I am running 2.6.1 and trying to get my 350 working.

----------

## feliperal

 *Cheesefoam wrote:*   

> I got my Aironet 350 to work, and in an all-LEAP authenticated environment.  There's a couple of tricks, though to getting it running well.  First of all, I've noticed that the Cisco linux driver has issues sometimes if the connection signal strength drops and the connection drops even for a second - the adapter reathenticates, but linux thinks that the adapter is offline and the whole net.ethX service needs to be restarted.
> 
> (I should mention this applies only to kernels 2.4.20 and below.  I haven't tried it with .21, and I know for a fact it is b0rked in 2.5.67).
> 
> To get the best performance and stability (I haven't had any problems with link dropping this way), set up your kernel as follows (This is for the PCMCIA version of the Aironet 350):
> ...

 

Just to mention, the above posters used most likely the Cisco based drivers instead of the kernel ones.  The Cisco ones are shitty and rather dated.  I couldn't get them working with my powerbook, probably because the utilties and drivers were binaries for x86 not ppc.

If anyone got them working on a 2.6+ kernel, please give a step by step explanation how you got them set up.  I compiled airo_cs and airo as modules, and also yenta_socket and ds.  I have also set ISA support.

I set pcmcia-cs to boot level.  but, when booting, it loads with the error message : unable to get info on the Cisco Wireles 350 adapter.

· · · ·

(Written tasks):
a. Reproduce the passage of the Aironet 350 thread from "I am running" up to and including "b0rked in 2.5.67).".
b. Carry on the Aironet 350 forum thread, starting after its final sentence.

(Data extract):

· · · ·

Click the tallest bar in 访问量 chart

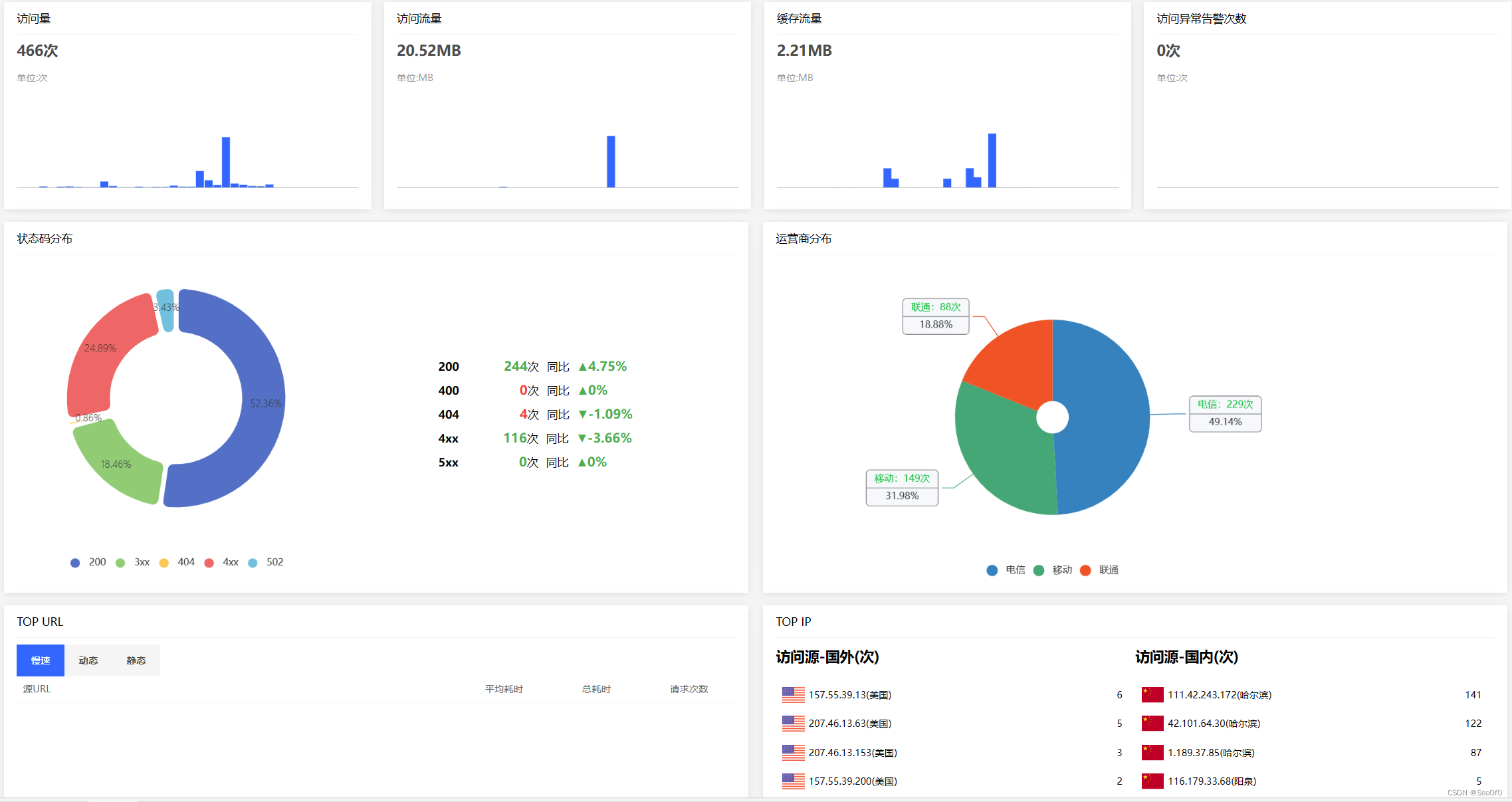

· · · ·

(Answers for the exercise):
a.
I am running 2.6.1 and trying to get my 350 working.

----------

## feliperal

 *Cheesefoam wrote:*   

> I got my Aironet 350 to work, and in an all-LEAP authenticated environment.  There's a couple of tricks, though to getting it running well.  First of all, I've noticed that the Cisco linux driver has issues sometimes if the connection signal strength drops and the connection drops even for a second - the adapter reathenticates, but linux thinks that the adapter is offline and the whole net.ethX service needs to be restarted.
> 
> (I should mention this applies only to kernels 2.4.20 and below.  I haven't tried it with .21, and I know for a fact it is b0rked in 2.5.67).

b.
----------

## stgreek

On my laptop the Aironet 340 works fine with the 2.4.24 kernel. All I did was load yenta_socket,airo_cs and pcmcia modules at startup. WEP works fine and is easy to install. I also advise against Cisco binary drivers, harder to get to work and the tools aren't really useful.

----------

## unix

hi,

i have an error when he try to start airo_cs:

 *Quote:*   

> warning: loading /lib/modules/2.4.22-gentoo-r5/pcmcia/airo_cs.o will taint the kernel: non-GPL license-MPL
> 
> See http://www.tux.org/lkml/#export-tainted for information about tainted modules
> 
> module airo_cs loaded, with warnings

 

but in lsmod i can see the loaded module airo_cs.

and my question is, must i run rc-update pcmcia default?

----------

## milkypostman

I havn't tried leap yet ( i will soon ) but as of now i got the card to start up and get seen.  You have to have pcmcia in your default runlevel as it loads the kernel modules.  However, my major issue is that even though i can do an iwlist and get a list, i cannot tell my card only to use a certain AP.  I bought this damn card thinking it would work but no dice so far.  At least it can see it.... now just playing with it is my deal.

----------

## Cheesefoam

Well, you *could* get them to work with the 2.6.x series kernels, but Cisco in their infinite lack of intelligence has decided to make their stuff "Made for Redhat Only" forever.

<rant>

They removed the 2.0 package from their site and uploaded in its place a 2.1 package which is a complete nightmare.  The binaries are now compiled against libsigc++ and gtkmm.  It wouldn't be so bad except you MUST have libsigc++ 1.0 and gtkmm 1.2.

And only those.

Makes it near impossible to install the utilities.  And the new install script is simply awful.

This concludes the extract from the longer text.